グローバルネイチャークラブのガイド日記

グローバルネイチャークラブ(旧グローバルスポーツクラブ)のガイド仲間が観察した伊豆大島の自然の情報を中心にお届けします。

体験型合宿

2011年05月05日 | ツアー
駒澤大学高等学校科学研究部の皆さんの合宿の案内で、昨日は三原山を、今日は南部のジオサイトを中心に歩きました。
テーマは“地球”の勉強です!

今日のツアーで、私自身がとても感激した風景があります。
それは地層大切断面の次に訪れた、筆島海岸の景色です。

以前の日記で嶋田が報告していた、筆島の向かいの岸壁の迫力がずっと印象に残っていて、
いつか自分の目で見てみたいなぁ、と思っていました。

今日の筆島海岸は潮が引いていて、一部の岩を乗り越えればかなり奥まで行けそうでした。
幸い危険なほどの大きい波は来ないようです。

「行ってみましょうよ。危険だったら引き返しましょう。」
頼もしい先生の言葉に後押しされ、岩場越えを決めました。

足場を確認しながら岩場を越えます。


100万年~数10万年前に活動していたと言われる筆島火山。

黒と黄色にくっきり分かれた色が見事です。

火道(マグマが地上へ出る時にいつも使う通路)を満たしていた溶岩がゆっくり冷え、
しっかり固まったために波に削られずに残っていると言われる筆島。

数10万年もこの場所で荒波に耐えて残っているなんて、そのことを考えただけでも
この岩が神々しい存在に思えてきます。

ところで地下のマグマが地殻の弱い部分を板状に割って上がって来て固まったものを
“岩脈”と言いますが、筆島の壁にはその岩脈がたくさん観察できます。

この写真の黄色い壁にも、質の違う黒い筋が何本も入っているのがわかるでしょうか?

横や斜めに走っている筋もあって、地下のマグマが様々な方向に地殻を割って
地上を目指していたのが良くわかります。

以前、嶋田の日記にも載っていた直線の岩脈。

こんな風に地面を割って、赤いマグマが地下から上がってくるのですね。
この時きっと大地は、大揺れに揺れたのではないでしょうか?

遠い歴史に思いを巡らせていたら…
「おや?白い物が…??」

何かと思ったら、野球のボールでした。

ボールの下の方には、30cmぐらいの黒い浮きが挟まっています。(写真には写っていませんが…)
急に現代に戻った気分でした。(笑)

先生も同じように感じたのか「取りましょうか?」と、黒い浮きをはずそうと試みてくれました。
…しかしシッカリはさまっていて、外せませんでした。

これを外せるのは、波の力だけかもしれません。

ところで何だかこの岩脈、人の顔が刻まれているように見えるのは私だけでしょうか?
何かちょっと、石像みたいにも見えるのですけど…筆島火山の女神?(^_^;)

直線以外にも、竜が天に登っているようなクネクネした岩脈もありました。

大昔の火山活動が描き出した壮大な壁画です!

行きと帰りの私たちの足跡だけが刻まれた砂浜…。

でもきっとあと数時間で、波が足跡を全て消しさってしまうことでしょう。
まるで人間なんか誰も、近づいていないかのように…。

この後は、波浮港の爆発で飛んできた火山灰に、めり込んだ岩を見に行ったり…


火砕流が流れた(?)と思われる場所の先にある砂浜で、一昨日もここに横たわっていたウツボや、
磯の生物(カツオノエボシもいました!)を観察したり…

たくさん笑って、たくさん驚いた(虫にも・笑)中身の濃い時間でした。

昨日全員でハチジョウイヌツゲの実を味わうところから出発した、自然を五感で味わう大島合宿。

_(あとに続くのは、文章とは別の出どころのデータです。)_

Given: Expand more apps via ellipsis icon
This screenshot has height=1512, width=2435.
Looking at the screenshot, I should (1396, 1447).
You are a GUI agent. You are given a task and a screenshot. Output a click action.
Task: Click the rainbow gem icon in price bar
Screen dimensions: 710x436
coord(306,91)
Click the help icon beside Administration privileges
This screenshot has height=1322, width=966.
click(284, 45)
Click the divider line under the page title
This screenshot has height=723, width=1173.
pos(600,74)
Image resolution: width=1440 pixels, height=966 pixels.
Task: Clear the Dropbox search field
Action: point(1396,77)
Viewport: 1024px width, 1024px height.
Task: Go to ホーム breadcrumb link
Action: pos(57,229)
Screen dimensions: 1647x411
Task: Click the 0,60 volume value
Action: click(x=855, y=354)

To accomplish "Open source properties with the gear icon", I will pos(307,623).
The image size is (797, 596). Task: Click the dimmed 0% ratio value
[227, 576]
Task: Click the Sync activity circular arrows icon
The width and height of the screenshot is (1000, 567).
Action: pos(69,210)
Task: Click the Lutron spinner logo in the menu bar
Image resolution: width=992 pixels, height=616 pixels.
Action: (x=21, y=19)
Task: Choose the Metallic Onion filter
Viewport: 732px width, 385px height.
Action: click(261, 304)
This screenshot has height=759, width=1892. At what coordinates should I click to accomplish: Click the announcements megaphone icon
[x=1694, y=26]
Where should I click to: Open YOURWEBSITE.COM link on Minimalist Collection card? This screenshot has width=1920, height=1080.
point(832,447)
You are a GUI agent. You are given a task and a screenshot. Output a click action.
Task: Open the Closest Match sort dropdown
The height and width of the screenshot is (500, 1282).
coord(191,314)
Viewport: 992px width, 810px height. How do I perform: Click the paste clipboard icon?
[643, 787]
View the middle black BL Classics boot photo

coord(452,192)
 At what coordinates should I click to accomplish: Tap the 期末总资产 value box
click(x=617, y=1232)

自分で体験することでしか感じることのできない何かを、楽しく経験させようとしてくれる頼もしい先生と、
和気あいあいの生徒さん達とのツアーは、案内していてとても楽しかったです。

火山が造った雄大な景色や、触れて覚えた様々な岩、地中の温度、様々な小さな生き物…。
大島で感じた何かが、大切な思い出として生徒の皆さんの心の中に残ってくれるといいなぁ、と思います。